I envision a staircase of 100 steps. If I told my client to run up those 100 steps now  they might find anxiety and fear of having to tackle those steps all at once. But if I said we are going to get to the top one step a day they might be more relieved, less anxious about getting to the top and each step represents learning and recognizing habits, behaviors, triggers, emotions, systems and plans

Consistency over time. 

 

I will take you on a visual journey up these steps.. You ready? Lets go!!

 

Day 1 - Day 7 I start this journey by writing my why… 

Why is this so important to me to conquer these steps? 

My why has to be meaningful, powerful and important that nothing will get in its way. I also realize why I have failed before with my clients, but I didn’t fail, the “diets” I have been sharing have failed because there was no education behind them and they didn’t touch changing behaviors through mind, body, lifestyle 

Day 8-14 Excited for this journey. I am ready to change 

Day 15 -21  Finding my rhythm, taking one step at a time and marinating in the learning, noticing things changing in my body that I didn’t even know existed

 ahh what a good feeling that is .. sometimes I think hmm I didn’t even know what my body was supposed to feel like because I have been feeling like this for so long, I thought it was normal.

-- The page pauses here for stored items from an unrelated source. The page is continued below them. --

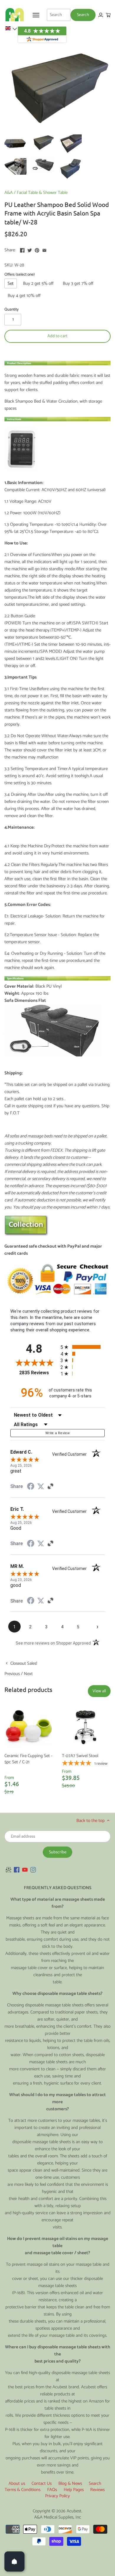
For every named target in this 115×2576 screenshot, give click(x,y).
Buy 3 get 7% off (78, 283)
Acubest (74, 2511)
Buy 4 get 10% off (24, 295)
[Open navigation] (36, 15)
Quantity (11, 309)
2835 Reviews (38, 1372)
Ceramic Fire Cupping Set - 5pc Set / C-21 (28, 1758)
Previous (12, 1673)
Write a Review (57, 1433)
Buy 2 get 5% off (38, 283)
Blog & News (70, 2483)
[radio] (82, 1347)
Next (28, 1673)
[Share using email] (44, 249)
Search (95, 2483)
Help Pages (74, 2489)
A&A (8, 192)
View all (99, 1691)
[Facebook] (16, 1869)
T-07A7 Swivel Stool (80, 1755)
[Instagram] (33, 1869)
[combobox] (58, 15)
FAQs (52, 2489)
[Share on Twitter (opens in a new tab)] (40, 1486)
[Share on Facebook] (22, 249)
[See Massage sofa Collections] (26, 1234)
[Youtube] (25, 1869)
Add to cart (57, 336)
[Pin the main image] (37, 249)
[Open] (14, 2561)
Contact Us (42, 2483)
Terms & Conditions (22, 2489)
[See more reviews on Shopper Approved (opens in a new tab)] (50, 1486)
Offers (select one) (19, 274)
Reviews (97, 2489)
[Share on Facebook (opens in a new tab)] (30, 1487)
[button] (10, 28)
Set (11, 283)
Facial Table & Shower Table (42, 192)
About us (17, 2483)
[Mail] (9, 1869)
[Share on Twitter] (29, 249)
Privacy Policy (57, 2496)
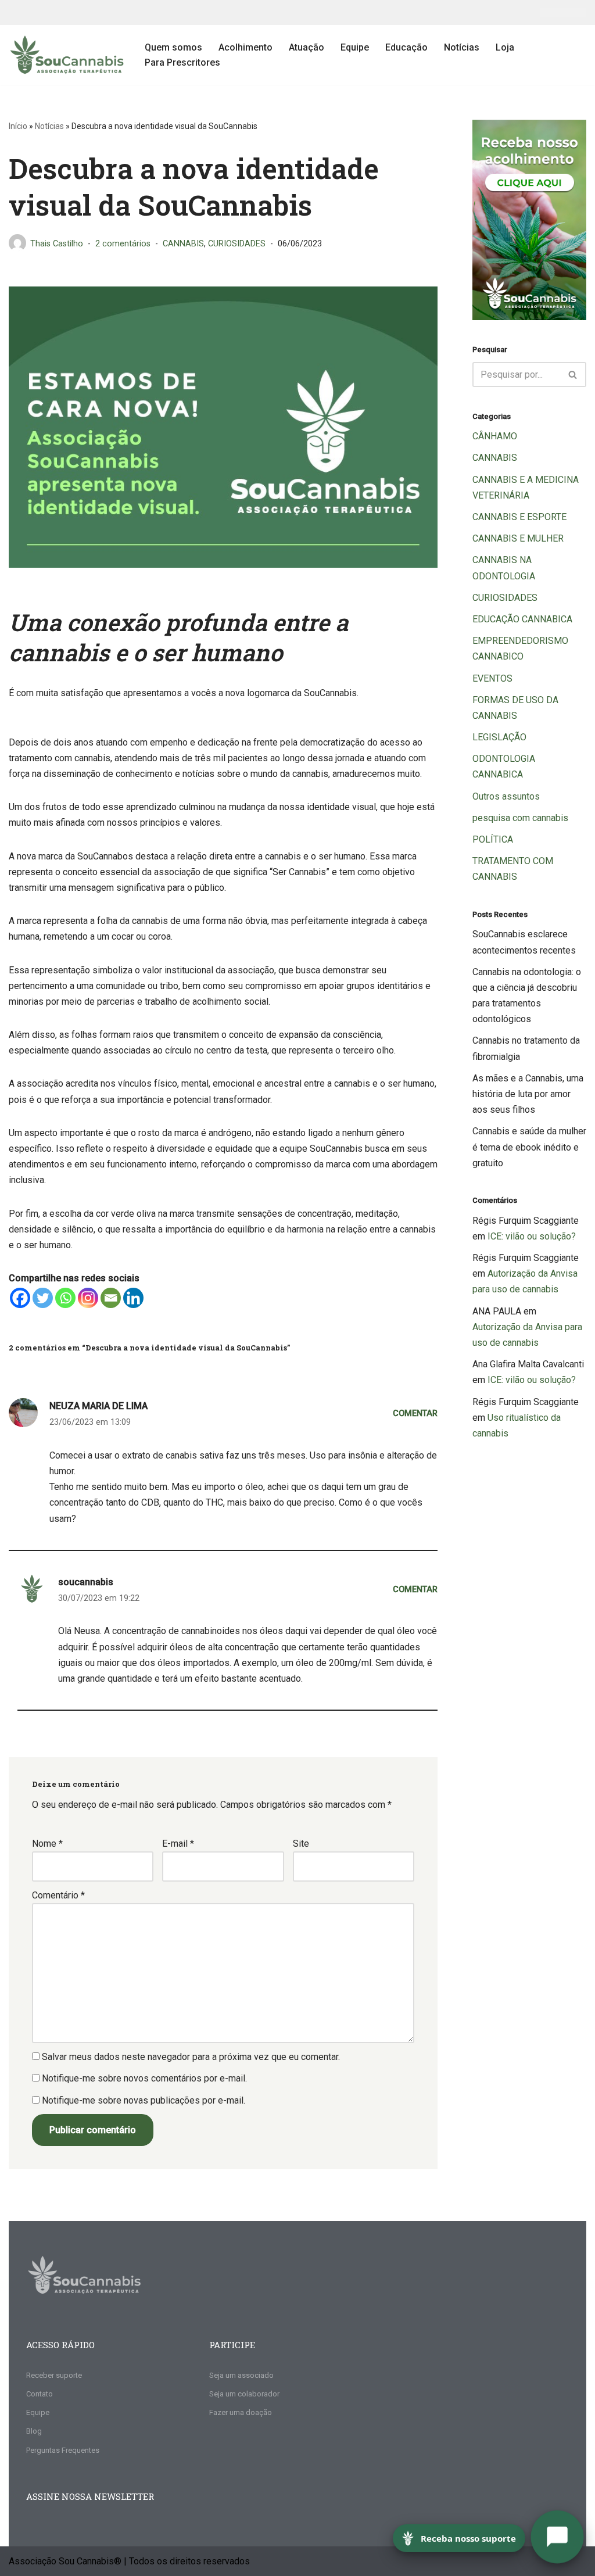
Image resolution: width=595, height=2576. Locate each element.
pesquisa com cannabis (520, 817)
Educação (406, 47)
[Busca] (573, 374)
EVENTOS (492, 678)
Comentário (58, 1895)
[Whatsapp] (65, 1298)
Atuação (306, 47)
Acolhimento (245, 47)
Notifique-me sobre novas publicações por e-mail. (143, 2100)
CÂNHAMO (494, 436)
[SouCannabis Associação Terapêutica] (67, 54)
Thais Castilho (56, 244)
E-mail (178, 1843)
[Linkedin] (133, 1298)
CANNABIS (183, 244)
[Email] (111, 1298)
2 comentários (122, 244)
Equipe (354, 47)
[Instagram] (88, 1298)
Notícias (461, 47)
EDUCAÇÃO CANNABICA (522, 619)
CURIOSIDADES (237, 244)
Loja (505, 47)
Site (301, 1843)
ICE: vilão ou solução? (532, 1236)
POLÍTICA (492, 839)
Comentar (415, 1413)
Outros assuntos (506, 796)
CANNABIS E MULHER (518, 538)
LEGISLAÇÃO (499, 737)
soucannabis (85, 1582)
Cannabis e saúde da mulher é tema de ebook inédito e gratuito (529, 1147)
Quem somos (173, 47)
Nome (47, 1843)
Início (18, 126)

This is how I am supposed to feel?

boy I was wrong 

Day 22 - 28 

By serving my body I am  sleeping  much better, don't feel bloated, have more energy,  and more confident that I am going to make it to the top . I am seeing my way through

Day 29 - 35 When I think of the word integration I think of to complete or produce a whole larger unit.. So I think about integrating all these small changes for a healthier lifestyle. I self reflect on why I started. 

Day 36 - 42 I meditate on all the things that I appreciate about this journey because I am halfway there. Gratitude comes to mind as I start to appreciate my body and how we only get one. I better start taking care of mine by balancing my blood sugar

 I love and accept myself fully. 

Day 43 - 49 I start to reflect on how my life will look as a new healthier version of me

I now know emotion vs physical hunger. I learn my emotional triggers around food. I also learn the importance of morning time and planning my meals for the day. 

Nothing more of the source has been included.